One new program will go online every Monday, Wednesday and Friday, starting with Scarypoolparty today. The schedule for the initial nine:
3/18 – Scarypoolparty
3/21 – Yola
3/23 – Bob Newhart
3/25 – Larkin Poe
3/28 – X Ambassadors
3/30 – Brandi Carlile
4/1 – Billie Eilish and Finneas
4/4 – Greta Van Fleet
4/6 – Kool and the Gang
The programs will be put up for viewing at www.grammymuseum.org.
“The Grammy Museum’s doors may be closed, but our mission isn’t,” Grammy Museum president Michael Sticka said in a statement. “It is our privilege to share these never-before-released interviews by beloved artists with you and bring them into your homes. With these programs, we hope that people will find solace and inspiration.” Sticka added that “we believe that music has the power to bring us together, strengthen our sense of community and drive us forward, especially in times when it feels like we are being pulled apart.”

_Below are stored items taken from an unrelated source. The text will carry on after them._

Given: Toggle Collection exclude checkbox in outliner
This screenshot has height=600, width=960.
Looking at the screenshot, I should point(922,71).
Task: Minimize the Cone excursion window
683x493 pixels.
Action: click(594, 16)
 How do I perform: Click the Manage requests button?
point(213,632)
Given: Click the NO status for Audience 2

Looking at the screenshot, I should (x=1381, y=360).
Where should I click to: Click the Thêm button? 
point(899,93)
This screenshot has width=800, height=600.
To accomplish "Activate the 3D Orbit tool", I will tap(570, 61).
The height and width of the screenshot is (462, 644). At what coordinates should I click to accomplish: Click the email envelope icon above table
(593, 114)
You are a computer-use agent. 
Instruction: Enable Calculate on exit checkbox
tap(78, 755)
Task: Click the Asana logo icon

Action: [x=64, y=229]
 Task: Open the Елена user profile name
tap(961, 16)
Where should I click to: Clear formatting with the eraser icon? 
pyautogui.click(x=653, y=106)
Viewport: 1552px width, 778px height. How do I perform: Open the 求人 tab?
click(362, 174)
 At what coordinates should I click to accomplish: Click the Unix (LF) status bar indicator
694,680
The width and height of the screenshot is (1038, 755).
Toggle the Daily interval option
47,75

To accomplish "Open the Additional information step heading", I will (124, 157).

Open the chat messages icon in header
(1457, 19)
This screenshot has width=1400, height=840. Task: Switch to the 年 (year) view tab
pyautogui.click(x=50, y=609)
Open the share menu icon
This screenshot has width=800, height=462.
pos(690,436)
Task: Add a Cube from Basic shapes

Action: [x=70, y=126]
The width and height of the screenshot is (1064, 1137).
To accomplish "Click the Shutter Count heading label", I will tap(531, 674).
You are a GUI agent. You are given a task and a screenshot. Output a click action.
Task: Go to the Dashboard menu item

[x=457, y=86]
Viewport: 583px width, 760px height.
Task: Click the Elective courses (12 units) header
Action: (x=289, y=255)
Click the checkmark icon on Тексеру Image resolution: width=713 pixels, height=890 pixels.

The org is making other previously facility-exclusive content available on the web, as well. Slideshows of photos from past exhibitions at the museum will go online every Friday, starting March 20 with “X: 40 Years Of Punk in Los Angeles.” The second photo gallery from a previous exhibit, to go up March 27, will be “Take Me Out To The Ball Game: Popular Music And The National Pastime.”
Museum reps said they plan to also put up educational content, lesson plans and daily playlists on the website during the closure, with more plans to be revealed shortly.
Further rounds of artist programs from the Clive Davis Theater will be announced going forward as well.